We often hear that traits are “genetic.” And to many of us, that’s code for “fate.” If both our parents are tall, we think our kids will be too. Or if our grandmother has Alzheimer’s disease, we assume that’s our future as well.
But it turns out, we have an incomplete picture of how genes work. Sure, certain genes give us blue eyes or brown eyes. But health and human development aren’t that simple.
Using clinical measurement, observational research and DNA analysis, Northwestern researchers are showing that genes work not in a vacuum but in concert with the environment. By looking at conditions like autism, researchers are showing that your grandma’s dementia is not your destiny, and the way we think about health and disease needs an overhaul.
“When people hear the word ‘genes,’ I don’t want them to think about the high school biology version,” says Northwestern anthropologist Thom McDade. “I want them to think of genes as dynamic — not fixed — and as components of our biology whose structure and function is fundamentally impacted by the environment. Our experiences literally shape our DNA, helping to determine when genes ‘turn on’ and express themselves.”
Nature and nurture
Epigenetics is a mechanism through which our environment impacts our genes. Much of the early work in this field, McDade says, came out of cancer research and the exploration of how environmental hazards impact cancer risk. But increasingly, social scientists like McDade are embracing epigenetics and what it could mean for development and health.
Northwestern anthropologist Chris Kuzawa cites obesity as an example of how epigenetics plays out: many body systems, from appetite and how our body regulates temperature, to how we handle stress, are involved in whether or not someone is obese. A toddler’s high-sugar diet, for example, may prevent expression of appetite-regulating genes, increasing the likelihood of obesity. And then add in the factors beyond our body: our access to nutritious food, the air quality and altitude of our childhood home, and the amount of discrimination and stress in our early life. All these things, Kuzawa says, have a lasting impact on our body size and propensity for obesity.
Research from Northwestern Communication Sciences and Disorders professor Molly Losh provides another example of epigenetics at work. Losh, who leads the Neurodevelopmental Disabilities Lab, says studies of twins show a genetic role in autism, but this research also indicates that genes aren’t the full story.
“Identical twins share virtually all their genetic makeup, so if one twin has autism, the other is very likely to have autism,” Losh says. “But it’s not 100 percent, suggesting there are environmental factors at play.”
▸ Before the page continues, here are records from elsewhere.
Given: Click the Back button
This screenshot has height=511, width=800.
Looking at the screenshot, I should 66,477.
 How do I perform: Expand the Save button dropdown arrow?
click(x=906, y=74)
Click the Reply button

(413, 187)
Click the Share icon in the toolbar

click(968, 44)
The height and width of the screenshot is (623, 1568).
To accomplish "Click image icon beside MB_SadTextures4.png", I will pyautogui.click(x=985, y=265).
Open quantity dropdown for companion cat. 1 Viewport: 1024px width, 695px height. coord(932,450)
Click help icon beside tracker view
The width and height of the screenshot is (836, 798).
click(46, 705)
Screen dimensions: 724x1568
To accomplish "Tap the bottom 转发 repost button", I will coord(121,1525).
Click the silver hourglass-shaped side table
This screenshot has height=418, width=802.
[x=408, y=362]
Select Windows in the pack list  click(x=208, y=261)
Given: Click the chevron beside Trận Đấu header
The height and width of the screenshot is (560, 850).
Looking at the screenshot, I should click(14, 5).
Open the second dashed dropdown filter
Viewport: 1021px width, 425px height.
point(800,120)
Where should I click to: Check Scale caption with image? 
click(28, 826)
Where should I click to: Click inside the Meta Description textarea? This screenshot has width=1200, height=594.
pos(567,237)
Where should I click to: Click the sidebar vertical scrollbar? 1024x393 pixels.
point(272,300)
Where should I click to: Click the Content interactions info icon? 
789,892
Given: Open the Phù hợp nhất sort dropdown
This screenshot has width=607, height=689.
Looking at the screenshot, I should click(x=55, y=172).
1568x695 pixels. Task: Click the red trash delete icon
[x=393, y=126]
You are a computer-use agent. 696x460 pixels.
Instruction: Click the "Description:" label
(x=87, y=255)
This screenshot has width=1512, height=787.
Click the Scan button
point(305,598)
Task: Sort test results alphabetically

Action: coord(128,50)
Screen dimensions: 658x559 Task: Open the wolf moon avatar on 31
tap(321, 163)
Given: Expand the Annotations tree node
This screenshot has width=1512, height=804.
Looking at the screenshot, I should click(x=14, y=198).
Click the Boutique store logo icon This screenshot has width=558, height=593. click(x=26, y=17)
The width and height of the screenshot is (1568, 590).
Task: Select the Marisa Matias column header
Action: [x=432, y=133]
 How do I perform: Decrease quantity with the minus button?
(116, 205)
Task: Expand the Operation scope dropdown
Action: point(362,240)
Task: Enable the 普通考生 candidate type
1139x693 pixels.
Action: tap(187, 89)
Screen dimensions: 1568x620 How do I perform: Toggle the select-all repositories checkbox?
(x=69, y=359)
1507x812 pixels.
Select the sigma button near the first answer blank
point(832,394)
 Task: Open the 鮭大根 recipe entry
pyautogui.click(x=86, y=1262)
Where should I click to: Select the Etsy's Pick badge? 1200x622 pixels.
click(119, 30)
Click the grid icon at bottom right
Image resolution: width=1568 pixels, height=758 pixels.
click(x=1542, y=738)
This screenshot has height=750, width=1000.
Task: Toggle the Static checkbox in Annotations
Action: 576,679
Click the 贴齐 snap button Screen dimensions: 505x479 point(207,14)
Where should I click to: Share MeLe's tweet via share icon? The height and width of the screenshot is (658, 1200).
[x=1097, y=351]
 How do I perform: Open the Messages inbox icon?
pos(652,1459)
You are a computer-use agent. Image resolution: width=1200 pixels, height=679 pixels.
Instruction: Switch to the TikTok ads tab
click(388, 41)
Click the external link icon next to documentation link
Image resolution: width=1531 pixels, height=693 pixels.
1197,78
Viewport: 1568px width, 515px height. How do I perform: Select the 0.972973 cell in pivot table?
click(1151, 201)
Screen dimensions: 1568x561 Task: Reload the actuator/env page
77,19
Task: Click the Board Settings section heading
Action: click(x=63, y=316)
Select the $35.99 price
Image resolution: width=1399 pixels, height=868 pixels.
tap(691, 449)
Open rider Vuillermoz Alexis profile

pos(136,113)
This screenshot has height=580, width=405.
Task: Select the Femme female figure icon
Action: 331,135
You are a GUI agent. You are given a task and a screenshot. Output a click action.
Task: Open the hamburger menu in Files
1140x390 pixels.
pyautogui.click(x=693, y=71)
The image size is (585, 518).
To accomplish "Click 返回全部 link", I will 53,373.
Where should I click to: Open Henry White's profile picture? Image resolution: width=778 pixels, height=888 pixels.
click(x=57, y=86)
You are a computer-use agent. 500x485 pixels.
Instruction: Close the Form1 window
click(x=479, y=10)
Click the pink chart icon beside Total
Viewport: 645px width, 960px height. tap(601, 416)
In recent years, Losh, Kuzawa and McDade have ramped up their work in this area, confident that appreciating epigenetics can help us understand, treat and prevent disease.
“The epigenetic orientation is qualitatively different from a traditional genetics approach because it says that environments have a lasting impact on the genome, which highlights the role that social scientists can play in understanding development and improving health,” McDade says. “By investigating these mechanisms, we can improve social and developmental environments in ways that have beneficial impacts across the life course.”
In other words, eating healthier, cleaning up pollution or addressing stress can be a means to improve health at the genetic level.
Genetic codes meet zip codes
While social scientists like Losh, Kuzawa and McDade are embracing epigenetics, Northwestern physicians are also transforming the way doctors think about health and treat their patients.
“When I see patients in my clinic, I know that what I’m able to do as a doctor is only a small part of what’s truly going to impact their health,” says pediatrician Matt Davis. “Factors like housing, food, income, education, employment opportunities, social support — all of these are extraordinarily important to health.”
Davis is quick to note that epigenetics does not drive all health issues. In some cases, like obesity, lifestyle may be the key determinant. “If a person lives in a food desert where the only affordable options are inexpensive junk food and soda pop from the corner grocery, they are likely to become overweight,” Davis says. “That’s not an epigenetic thing — the diet they consume is way too high in calories. You don’t always need epigenetics to ‘turn on’ obesity.”
Earlier this year, Davis and fellow Northwestern pediatrician Tom Shanley proposed new terminology for social and environmental influences on health.
“This terminology aims to help clinician scientists and social scientists speak the same language,” Davis says. “If we appreciate and speak about the various influences on health —medical, social, environmental — by using the same terms, we can be clearer about what’s affecting human health and what we can do about it.”
In their proposal, published in Clinical and Translational Science, the clinicians argue that a child’s home and school environments frequently have a greater impact on the child’s health than their genes, and the language of medicine should reflect that.
“We as physicians need to be asking about patient exposures — environmental and social — in order to help patients both manage their disease and return to health,” says Shanley. “Eventually, we may even be blood testing for certain exposures and looking for certain epigenetic signals that we know are important for gene expression.”
By incorporating socio-environmental factors into health care, both clinical and social scientists can work more effectively toward better health for all.
“A great challenge we have in the U.S. health care system today is that we like to solve the scientific problems and we haven’t done a good enough job yet of addressing the social problems that drive so much of health care needs,” Davis says. “If we are going to achieve goals like reducing chronic disease rates and controlling costs, we can’t just look for scientific solutions. We’re going to need to find social solutions as well.”